Here is the emblematic quotation from FAIR’s document on Canada’s attitude to governance and the release of information:

From 2004 to 2007 Canada Public Service Agency reported annual statistics on the implementation of the Treasury Board Policy on the Prevention and Resolution of Harassment in the Workplace. [Note: This is the kind of treatment faced by whistleblowers like Joanna Gualtieri, Brian McAdam and Robert Read, the petty tactics that make a workplace as unpleasant as possible and ensure that careers are stalled.] These reveal a gradually worsening situation, until in 2008 the agency simply stopped issuing these reports.

This is not a unique instance of closing off access to unwelcome news. Nor is the problem restricted to the federal government. At all levels, our governments seem to be running on the motto “Don’t ask, don’t tell.”

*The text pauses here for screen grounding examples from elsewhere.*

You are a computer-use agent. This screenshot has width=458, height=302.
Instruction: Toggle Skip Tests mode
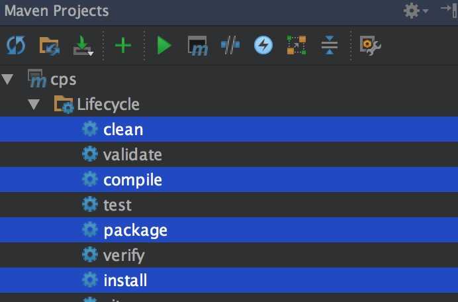[230, 45]
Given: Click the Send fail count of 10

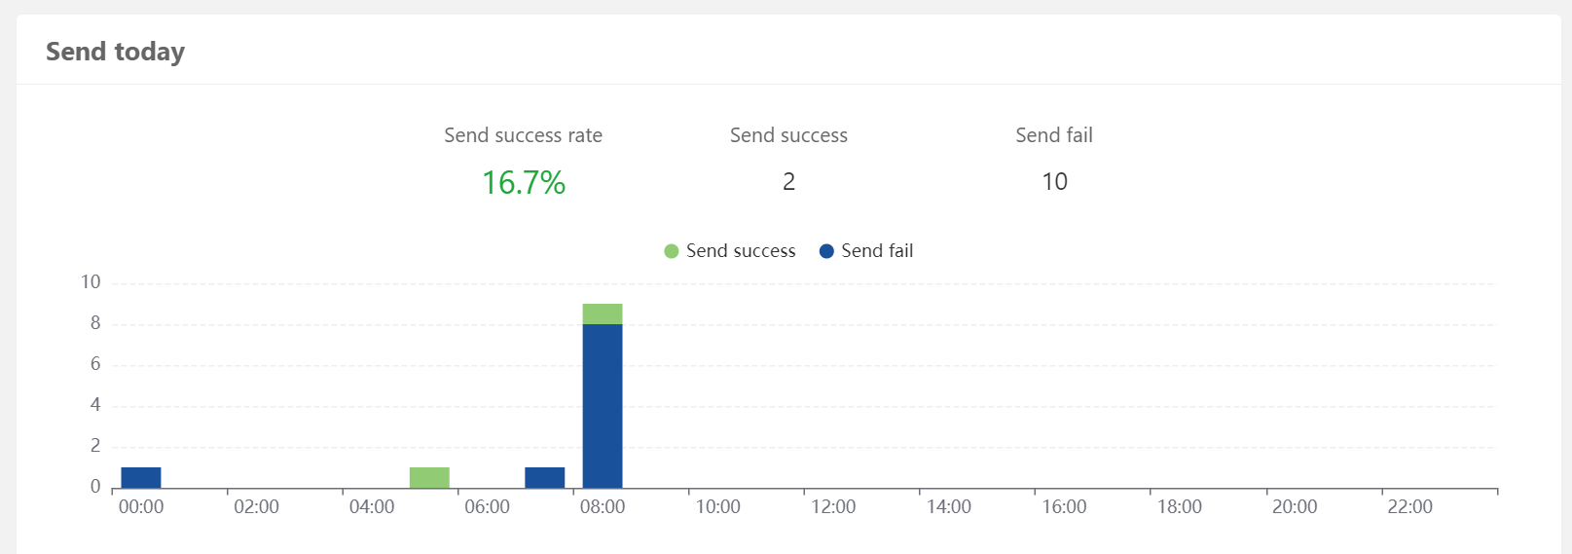Looking at the screenshot, I should 1054,182.
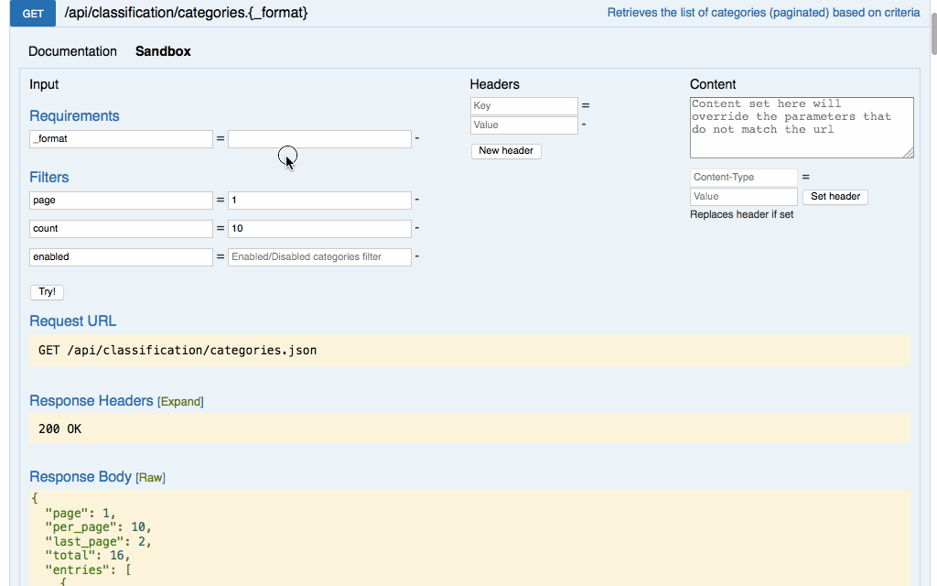Remove the page filter using its dash
The width and height of the screenshot is (937, 586).
click(417, 200)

Could it be that potential whistleblowers are genuinely afraid of physical repercussions? That seems unlikely in Canada. The RCMP has been accused of a great many things in recent years—thanks in part to a small host of leakers and whistleblowers—but I do not believe that anyone, even Randy Quaid, suspects them or CSIS of carrying out political assassinations. A whistleblower certainly faces dismissal here. Lawsuits are always possible. Life can become very unpleasant indeed. But it is unlikely that anyone will be waterboarded or executed for speaking up.

The larger question is: why do we, the public, allow this culture of silence and intimidation to thrive? Why has official Ottawa been able to keep the vast majority of its employees quiescent and obedient in the face of an ever-more-muffling fog of obfuscation and ignorance?

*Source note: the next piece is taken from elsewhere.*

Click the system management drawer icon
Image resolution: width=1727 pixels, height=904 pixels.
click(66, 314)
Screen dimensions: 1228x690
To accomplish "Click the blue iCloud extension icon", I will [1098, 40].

They could not get away with this if the public seemed to care. But it does not. Perhaps terminal cynicism has set in, a sense that dirty laundry aired is just business as usual. Whatever the reason or reasons, only a minority of voters appear to focus on the issues of transparency and honesty. Just a few months ago, Canada’s minister of international cooperation admitted that she had fibbed to the House of Commons—that she was the one who changed a document to justify cutting funding for the charity KAIROS. That used to be called contempt of Parliament, a pretty serious charge. Last month, the voters of Durham returned Bev Oda to office with a whopping majority.

So for this issue, it may not matter all that much which party is in power in Ottawa. Once governments have acquired new powers, they are notoriously reluctant to relinquish them, which is why Homeland Security in the United States has not withered away during the presidency of Barack Obama.

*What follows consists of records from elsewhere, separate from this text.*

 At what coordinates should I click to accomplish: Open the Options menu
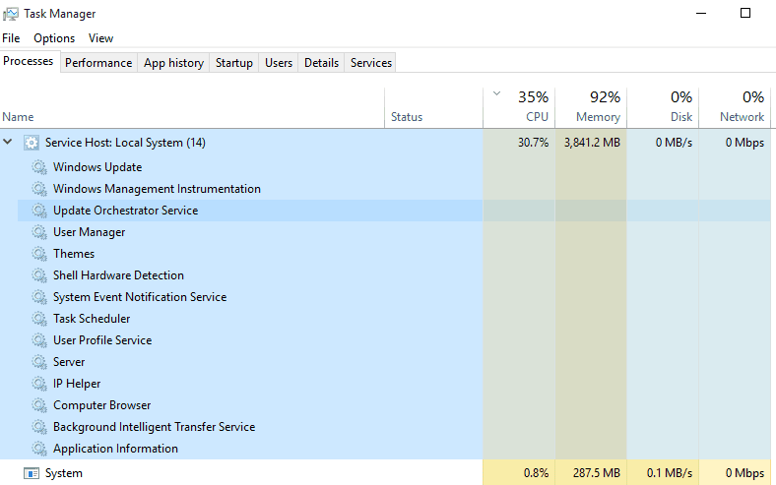[54, 38]
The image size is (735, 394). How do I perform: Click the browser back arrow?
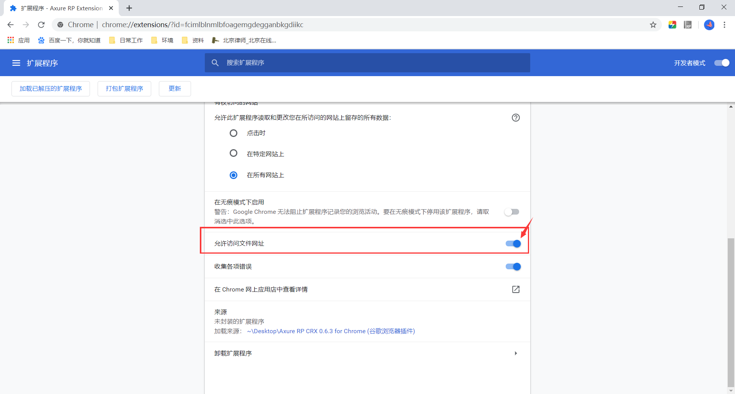[x=10, y=24]
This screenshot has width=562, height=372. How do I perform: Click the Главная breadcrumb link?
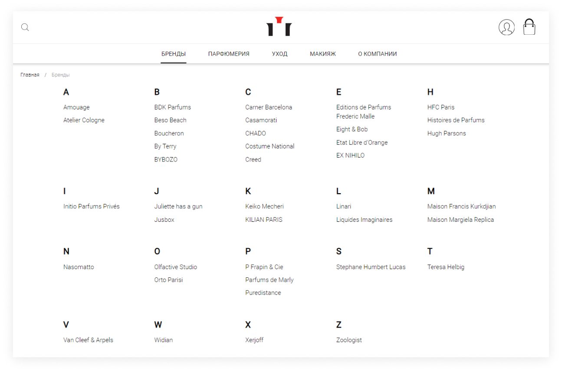click(30, 75)
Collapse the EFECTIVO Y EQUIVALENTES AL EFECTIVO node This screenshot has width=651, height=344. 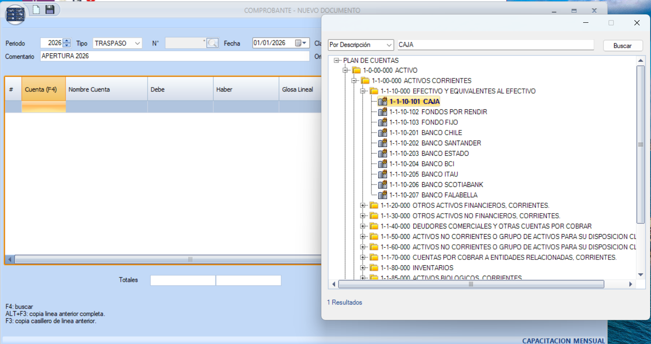pos(362,91)
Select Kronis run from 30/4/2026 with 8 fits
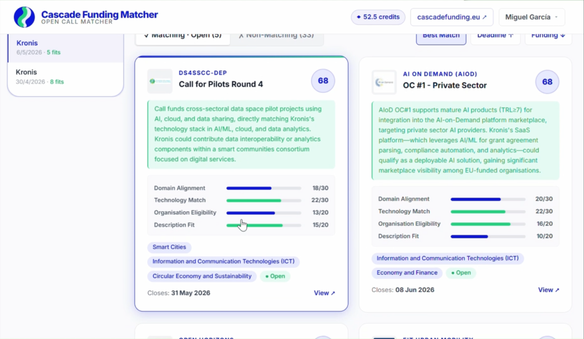This screenshot has width=584, height=339. (66, 77)
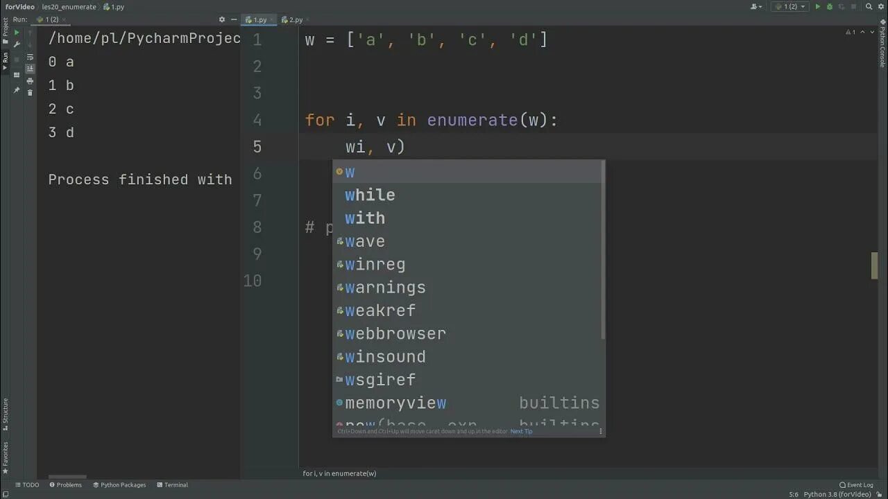Open IDE Settings via gear icon in toolbar

pos(881,6)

Moreover, while Americans take umbrage over nasty revelations about their friends, Canadians seem to disapprove of blowing the whistle against anyone. South of the border, Republicans can be very protective of their allies’ personal and financial history; some Democrats seemed to feel that Bill Clinton’s shenanigans were nobody’s business. But Canadians are more likely to feel discomfort with revelations about any party, any company, any person. Our recent political history suggests that a surprising number of us do not mind straightforward abuse—especially in a political ad or debate—but we instinctively cringe at hearing a secret.

Perhaps this should not be a surprise. The citizens of many other countries are rioting in the streets for the right to free elections; over the past few months, untold numbers of Canadians whined about having to vote yet again—after only three years of freedom from the burden of casting a ballot. Since marking an X does not really tax anyone’s strength, presumably they resented the hard work of having to absorb information and think about how to cast that vote.

It is really no wonder, in such an environment, that most Canadians hesitate to come forward and sound the alarm about corruption, lying or waste. More information is likely to provoke not just indifference, but outright hostility. Where so much of the population despises the privilege of staying informed, there will always be the temptation to shoot the messenger.

Suanne Kelman is professor emerita of the School of Journalism at Ryerson University. She is the author of All in the Family: A Cultural History of Family Life (Viking, 1998).